----- Given entries -----
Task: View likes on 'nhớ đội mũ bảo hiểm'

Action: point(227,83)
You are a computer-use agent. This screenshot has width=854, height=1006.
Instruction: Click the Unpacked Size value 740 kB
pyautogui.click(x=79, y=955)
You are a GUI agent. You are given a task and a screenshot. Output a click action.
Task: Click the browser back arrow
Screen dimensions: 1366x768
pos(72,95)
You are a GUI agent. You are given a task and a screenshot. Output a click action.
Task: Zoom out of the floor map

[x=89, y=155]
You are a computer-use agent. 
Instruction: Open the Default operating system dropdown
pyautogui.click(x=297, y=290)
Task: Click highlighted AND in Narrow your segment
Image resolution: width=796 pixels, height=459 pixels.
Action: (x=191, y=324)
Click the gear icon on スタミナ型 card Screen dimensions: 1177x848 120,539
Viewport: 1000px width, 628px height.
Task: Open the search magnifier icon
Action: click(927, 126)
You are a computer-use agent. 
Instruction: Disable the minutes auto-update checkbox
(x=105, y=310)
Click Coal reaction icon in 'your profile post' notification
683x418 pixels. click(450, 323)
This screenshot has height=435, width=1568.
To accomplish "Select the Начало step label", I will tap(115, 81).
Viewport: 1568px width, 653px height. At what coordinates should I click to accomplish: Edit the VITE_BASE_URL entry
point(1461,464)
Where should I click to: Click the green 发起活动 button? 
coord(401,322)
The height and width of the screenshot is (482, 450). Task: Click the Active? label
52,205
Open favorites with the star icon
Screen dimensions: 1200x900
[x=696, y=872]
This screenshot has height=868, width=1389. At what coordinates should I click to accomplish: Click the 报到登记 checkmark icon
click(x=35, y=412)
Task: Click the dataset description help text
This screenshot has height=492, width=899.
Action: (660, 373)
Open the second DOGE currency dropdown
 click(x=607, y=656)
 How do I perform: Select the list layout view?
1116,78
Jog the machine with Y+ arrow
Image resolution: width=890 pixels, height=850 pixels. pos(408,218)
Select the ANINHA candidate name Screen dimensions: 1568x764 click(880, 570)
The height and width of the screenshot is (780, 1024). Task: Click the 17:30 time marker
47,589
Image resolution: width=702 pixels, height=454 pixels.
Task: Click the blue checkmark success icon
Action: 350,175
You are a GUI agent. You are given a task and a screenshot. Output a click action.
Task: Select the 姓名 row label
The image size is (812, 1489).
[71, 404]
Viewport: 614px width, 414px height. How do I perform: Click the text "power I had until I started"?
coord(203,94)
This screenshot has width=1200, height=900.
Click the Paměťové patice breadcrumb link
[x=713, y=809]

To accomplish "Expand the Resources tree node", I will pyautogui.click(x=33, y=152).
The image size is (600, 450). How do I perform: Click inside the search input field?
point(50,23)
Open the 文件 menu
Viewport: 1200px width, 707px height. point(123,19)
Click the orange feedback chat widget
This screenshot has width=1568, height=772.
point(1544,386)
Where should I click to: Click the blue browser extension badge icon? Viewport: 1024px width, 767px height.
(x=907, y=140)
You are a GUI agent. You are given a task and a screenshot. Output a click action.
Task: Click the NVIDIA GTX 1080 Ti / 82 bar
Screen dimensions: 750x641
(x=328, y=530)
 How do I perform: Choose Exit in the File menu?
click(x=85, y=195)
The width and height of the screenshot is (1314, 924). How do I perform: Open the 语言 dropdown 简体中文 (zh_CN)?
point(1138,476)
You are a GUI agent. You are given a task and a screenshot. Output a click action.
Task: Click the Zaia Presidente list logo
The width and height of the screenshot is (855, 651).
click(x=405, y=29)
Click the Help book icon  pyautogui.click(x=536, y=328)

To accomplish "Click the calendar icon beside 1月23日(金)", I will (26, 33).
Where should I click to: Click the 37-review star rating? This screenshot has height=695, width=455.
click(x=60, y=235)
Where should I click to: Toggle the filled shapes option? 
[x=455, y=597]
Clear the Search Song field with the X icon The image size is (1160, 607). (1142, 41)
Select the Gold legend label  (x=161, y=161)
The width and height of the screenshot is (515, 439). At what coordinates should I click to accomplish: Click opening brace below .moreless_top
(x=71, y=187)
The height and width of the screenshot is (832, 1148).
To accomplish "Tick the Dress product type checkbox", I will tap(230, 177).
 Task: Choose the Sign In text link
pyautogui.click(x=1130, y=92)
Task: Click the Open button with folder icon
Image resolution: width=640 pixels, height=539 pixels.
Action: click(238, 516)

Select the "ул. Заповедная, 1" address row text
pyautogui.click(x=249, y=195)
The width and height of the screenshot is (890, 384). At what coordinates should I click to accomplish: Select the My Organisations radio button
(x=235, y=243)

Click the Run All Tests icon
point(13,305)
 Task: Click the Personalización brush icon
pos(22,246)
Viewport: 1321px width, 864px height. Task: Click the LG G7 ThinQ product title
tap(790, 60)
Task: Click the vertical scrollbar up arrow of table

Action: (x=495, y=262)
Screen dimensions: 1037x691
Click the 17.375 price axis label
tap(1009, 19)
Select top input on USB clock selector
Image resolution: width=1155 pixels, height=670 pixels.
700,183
-----
▶ **Your task**
The records above should be returned exactly.

▶ **Solution to the problem**
Task: View likes on 'nhớ đội mũ bảo hiểm'

Action: point(227,83)
You are a computer-use agent. This screenshot has width=854, height=1006.
Instruction: Click the Unpacked Size value 740 kB
pyautogui.click(x=79, y=955)
You are a GUI agent. You are given a task and a screenshot. Output a click action.
Task: Click the browser back arrow
Screen dimensions: 1366x768
pos(72,95)
You are a GUI agent. You are given a task and a screenshot. Output a click action.
Task: Zoom out of the floor map

[x=89, y=155]
You are a computer-use agent. 
Instruction: Open the Default operating system dropdown
pyautogui.click(x=297, y=290)
Task: Click highlighted AND in Narrow your segment
Image resolution: width=796 pixels, height=459 pixels.
Action: (x=191, y=324)
Click the gear icon on スタミナ型 card Screen dimensions: 1177x848 120,539
Viewport: 1000px width, 628px height.
Task: Open the search magnifier icon
Action: click(927, 126)
You are a computer-use agent. 
Instruction: Disable the minutes auto-update checkbox
(x=105, y=310)
Click Coal reaction icon in 'your profile post' notification
683x418 pixels. click(450, 323)
This screenshot has height=435, width=1568.
To accomplish "Select the Начало step label", I will tap(115, 81).
Viewport: 1568px width, 653px height. At what coordinates should I click to accomplish: Edit the VITE_BASE_URL entry
point(1461,464)
Where should I click to: Click the green 发起活动 button? 
coord(401,322)
The height and width of the screenshot is (482, 450). Task: Click the Active? label
52,205
Open favorites with the star icon
Screen dimensions: 1200x900
[x=696, y=872]
This screenshot has height=868, width=1389. At what coordinates should I click to accomplish: Click the 报到登记 checkmark icon
click(x=35, y=412)
Task: Click the dataset description help text
This screenshot has height=492, width=899.
Action: (660, 373)
Open the second DOGE currency dropdown
 click(x=607, y=656)
 How do I perform: Select the list layout view?
1116,78
Jog the machine with Y+ arrow
Image resolution: width=890 pixels, height=850 pixels. pos(408,218)
Select the ANINHA candidate name Screen dimensions: 1568x764 click(880, 570)
The height and width of the screenshot is (780, 1024). Task: Click the 17:30 time marker
47,589
Image resolution: width=702 pixels, height=454 pixels.
Task: Click the blue checkmark success icon
Action: 350,175
You are a GUI agent. You are given a task and a screenshot. Output a click action.
Task: Select the 姓名 row label
The image size is (812, 1489).
[71, 404]
Viewport: 614px width, 414px height. How do I perform: Click the text "power I had until I started"?
coord(203,94)
This screenshot has width=1200, height=900.
Click the Paměťové patice breadcrumb link
[x=713, y=809]

To accomplish "Expand the Resources tree node", I will pyautogui.click(x=33, y=152).
The image size is (600, 450). How do I perform: Click inside the search input field?
point(50,23)
Open the 文件 menu
Viewport: 1200px width, 707px height. point(123,19)
Click the orange feedback chat widget
This screenshot has width=1568, height=772.
point(1544,386)
Where should I click to: Click the blue browser extension badge icon? Viewport: 1024px width, 767px height.
(x=907, y=140)
You are a GUI agent. You are given a task and a screenshot. Output a click action.
Task: Click the NVIDIA GTX 1080 Ti / 82 bar
Screen dimensions: 750x641
(x=328, y=530)
 How do I perform: Choose Exit in the File menu?
click(x=85, y=195)
The width and height of the screenshot is (1314, 924). How do I perform: Open the 语言 dropdown 简体中文 (zh_CN)?
point(1138,476)
You are a GUI agent. You are given a task and a screenshot. Output a click action.
Task: Click the Zaia Presidente list logo
The width and height of the screenshot is (855, 651).
click(x=405, y=29)
Click the Help book icon  pyautogui.click(x=536, y=328)

To accomplish "Click the calendar icon beside 1月23日(金)", I will (26, 33).
Where should I click to: Click the 37-review star rating? This screenshot has height=695, width=455.
click(x=60, y=235)
Where should I click to: Toggle the filled shapes option? 
[x=455, y=597]
Clear the Search Song field with the X icon The image size is (1160, 607). (1142, 41)
Select the Gold legend label  (x=161, y=161)
The width and height of the screenshot is (515, 439). At what coordinates should I click to accomplish: Click opening brace below .moreless_top
(x=71, y=187)
The height and width of the screenshot is (832, 1148).
To accomplish "Tick the Dress product type checkbox", I will tap(230, 177).
 Task: Choose the Sign In text link
pyautogui.click(x=1130, y=92)
Task: Click the Open button with folder icon
Image resolution: width=640 pixels, height=539 pixels.
Action: click(238, 516)

Select the "ул. Заповедная, 1" address row text
pyautogui.click(x=249, y=195)
The width and height of the screenshot is (890, 384). At what coordinates should I click to accomplish: Select the My Organisations radio button
(x=235, y=243)

Click the Run All Tests icon
point(13,305)
 Task: Click the Personalización brush icon
pos(22,246)
Viewport: 1321px width, 864px height. Task: Click the LG G7 ThinQ product title
tap(790, 60)
Task: Click the vertical scrollbar up arrow of table

Action: (x=495, y=262)
Screen dimensions: 1037x691
Click the 17.375 price axis label
tap(1009, 19)
Select top input on USB clock selector
Image resolution: width=1155 pixels, height=670 pixels.
700,183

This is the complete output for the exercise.